THE ACTION OF LIGHT ON DYED COLORS.

That light can effect radical changes in many substances was known to the ancients.  Its destructive action on artists’ pigments, e.g., the blackening of vermilion, was recorded 2,000 years ago by Vitruvius.  Since that time it has been well established, by numerous observations and experiments, that light possesses, in a high degree, the power of exerting chemical action, i.e., causing the combination or decomposition of a large number of substances.  The union of chlorine with hydrogen gas, the blackening of silver salts, the reduction of bichromate of potash and of certain ferric salts in contact with organic substances, are all familiar instances of the action of light.  In illustration of this, I show here some calico prints produced by first preparing the calico with a solution of potassium bichromate, then exposing the dried calico under a photographic negative, and, after washing, dyeing with alizarin or some similar coloring matter.  During the exposure under the negative, the light has reduced and fixed the chromium salt upon certain parts of the fiber as insoluble chromate of chromium (Cr_{2}O_{3}CrO_{3}) in the more protected portions, the bichromate remains unchanged, and is subsequently removed by washing.  During the dyeing process, the coloring matter combines with the chromium fixed on the fiber, and thus develops the colored photograph.

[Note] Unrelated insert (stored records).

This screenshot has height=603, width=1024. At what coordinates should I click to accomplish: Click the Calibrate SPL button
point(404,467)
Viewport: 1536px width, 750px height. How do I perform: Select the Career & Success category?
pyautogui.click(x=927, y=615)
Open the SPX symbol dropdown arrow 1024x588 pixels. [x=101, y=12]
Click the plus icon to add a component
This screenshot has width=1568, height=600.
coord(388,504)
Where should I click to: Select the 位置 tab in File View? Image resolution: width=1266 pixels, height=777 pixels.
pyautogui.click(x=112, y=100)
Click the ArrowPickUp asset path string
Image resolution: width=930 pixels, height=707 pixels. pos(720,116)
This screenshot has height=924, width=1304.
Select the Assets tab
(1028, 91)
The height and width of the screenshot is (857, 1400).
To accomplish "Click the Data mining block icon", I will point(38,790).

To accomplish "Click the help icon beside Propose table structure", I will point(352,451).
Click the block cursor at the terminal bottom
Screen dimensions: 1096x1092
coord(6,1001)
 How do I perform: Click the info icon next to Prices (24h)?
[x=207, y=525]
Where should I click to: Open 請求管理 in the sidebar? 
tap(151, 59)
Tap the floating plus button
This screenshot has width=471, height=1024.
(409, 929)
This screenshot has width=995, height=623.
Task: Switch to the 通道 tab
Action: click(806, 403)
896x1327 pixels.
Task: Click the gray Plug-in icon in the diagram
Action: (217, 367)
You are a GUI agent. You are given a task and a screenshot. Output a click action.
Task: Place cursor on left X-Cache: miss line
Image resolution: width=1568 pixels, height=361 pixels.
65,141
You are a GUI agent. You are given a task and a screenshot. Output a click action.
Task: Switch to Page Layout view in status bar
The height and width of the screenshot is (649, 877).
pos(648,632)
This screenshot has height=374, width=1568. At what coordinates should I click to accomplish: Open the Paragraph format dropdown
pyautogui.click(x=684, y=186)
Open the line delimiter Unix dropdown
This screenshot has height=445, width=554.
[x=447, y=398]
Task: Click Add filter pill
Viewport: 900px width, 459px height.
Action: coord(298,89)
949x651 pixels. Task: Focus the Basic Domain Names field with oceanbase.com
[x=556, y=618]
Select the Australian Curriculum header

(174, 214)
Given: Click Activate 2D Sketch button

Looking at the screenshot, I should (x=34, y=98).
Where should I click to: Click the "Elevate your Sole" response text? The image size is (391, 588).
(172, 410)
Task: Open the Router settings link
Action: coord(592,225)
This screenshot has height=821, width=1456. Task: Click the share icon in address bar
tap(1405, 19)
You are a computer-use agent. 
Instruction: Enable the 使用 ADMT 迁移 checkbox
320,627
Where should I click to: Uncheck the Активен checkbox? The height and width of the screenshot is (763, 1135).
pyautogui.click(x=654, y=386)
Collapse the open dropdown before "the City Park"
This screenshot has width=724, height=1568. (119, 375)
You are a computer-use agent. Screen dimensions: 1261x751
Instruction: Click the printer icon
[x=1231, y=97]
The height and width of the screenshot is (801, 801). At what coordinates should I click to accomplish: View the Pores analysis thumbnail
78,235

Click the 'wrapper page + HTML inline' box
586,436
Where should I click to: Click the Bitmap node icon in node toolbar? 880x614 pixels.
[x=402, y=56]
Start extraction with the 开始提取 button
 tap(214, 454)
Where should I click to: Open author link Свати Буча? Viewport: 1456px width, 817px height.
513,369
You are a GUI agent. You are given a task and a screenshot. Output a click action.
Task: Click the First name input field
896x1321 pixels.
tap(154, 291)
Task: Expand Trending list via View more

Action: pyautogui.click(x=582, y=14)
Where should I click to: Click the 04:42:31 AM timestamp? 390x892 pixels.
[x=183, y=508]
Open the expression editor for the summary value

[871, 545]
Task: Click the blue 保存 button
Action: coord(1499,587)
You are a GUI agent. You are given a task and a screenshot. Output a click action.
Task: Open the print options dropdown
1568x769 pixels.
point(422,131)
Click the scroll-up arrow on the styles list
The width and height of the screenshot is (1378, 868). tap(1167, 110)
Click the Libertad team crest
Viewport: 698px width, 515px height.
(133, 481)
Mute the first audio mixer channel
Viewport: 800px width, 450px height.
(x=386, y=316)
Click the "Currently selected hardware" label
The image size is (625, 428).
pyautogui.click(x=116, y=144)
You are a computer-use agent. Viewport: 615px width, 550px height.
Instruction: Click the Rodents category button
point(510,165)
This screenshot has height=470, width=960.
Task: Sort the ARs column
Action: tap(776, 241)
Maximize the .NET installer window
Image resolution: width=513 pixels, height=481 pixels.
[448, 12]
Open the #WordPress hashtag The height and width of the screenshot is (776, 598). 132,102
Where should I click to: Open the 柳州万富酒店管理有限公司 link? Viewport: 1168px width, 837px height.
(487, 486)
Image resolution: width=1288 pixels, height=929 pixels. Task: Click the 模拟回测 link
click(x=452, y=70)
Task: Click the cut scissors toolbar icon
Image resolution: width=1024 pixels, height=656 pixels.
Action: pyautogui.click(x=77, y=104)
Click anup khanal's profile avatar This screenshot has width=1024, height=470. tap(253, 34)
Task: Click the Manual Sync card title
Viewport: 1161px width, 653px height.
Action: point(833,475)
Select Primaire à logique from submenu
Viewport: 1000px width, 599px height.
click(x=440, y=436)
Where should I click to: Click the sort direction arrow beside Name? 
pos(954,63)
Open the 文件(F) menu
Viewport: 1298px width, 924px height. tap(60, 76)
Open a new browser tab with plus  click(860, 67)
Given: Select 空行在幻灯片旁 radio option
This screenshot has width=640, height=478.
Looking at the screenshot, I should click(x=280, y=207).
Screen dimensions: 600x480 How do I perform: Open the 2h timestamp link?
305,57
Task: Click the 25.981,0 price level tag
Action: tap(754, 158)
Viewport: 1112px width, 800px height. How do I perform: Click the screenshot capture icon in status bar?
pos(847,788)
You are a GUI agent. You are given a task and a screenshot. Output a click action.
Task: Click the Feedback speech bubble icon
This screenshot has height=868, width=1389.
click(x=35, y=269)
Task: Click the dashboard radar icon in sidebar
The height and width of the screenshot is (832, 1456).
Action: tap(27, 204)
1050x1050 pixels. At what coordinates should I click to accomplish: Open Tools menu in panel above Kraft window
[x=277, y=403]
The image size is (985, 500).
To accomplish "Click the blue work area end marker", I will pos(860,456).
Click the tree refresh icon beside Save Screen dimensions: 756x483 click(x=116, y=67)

The prints in Prussian blue are produced in a similar manner, the sensitive salt with which the calico is prepared being ammonium ferricitrate, and the developer potassium ferricyanide.

Investigation has shown that the most chemically active rays are those situated at the blue end of the solar spectrum; and although all the rays absorbed by a sensitive colored body affect its change, it is doubtless the blue rays which are the chief cause of the fading of colors.  Experiments are on record, indeed, which prove this.

Depierre and Clouet (1878-82) exposed a series of colors, printed and dyed on calico, to light which had passed through glasses stained red, orange, yellow, green, blue, and violet, corresponding to definite parts of the spectrum.  They found that the blue light possessed the greatest fading power, red light the least.

More recently (1886-88) Abney and Russell exposed water colors under red, green, and blue glass, and came to the same conclusion.

But the chemical energy of the sun’s rays is not the sole cause of the fading of colors.  There are certain contributory causes as important as the light itself.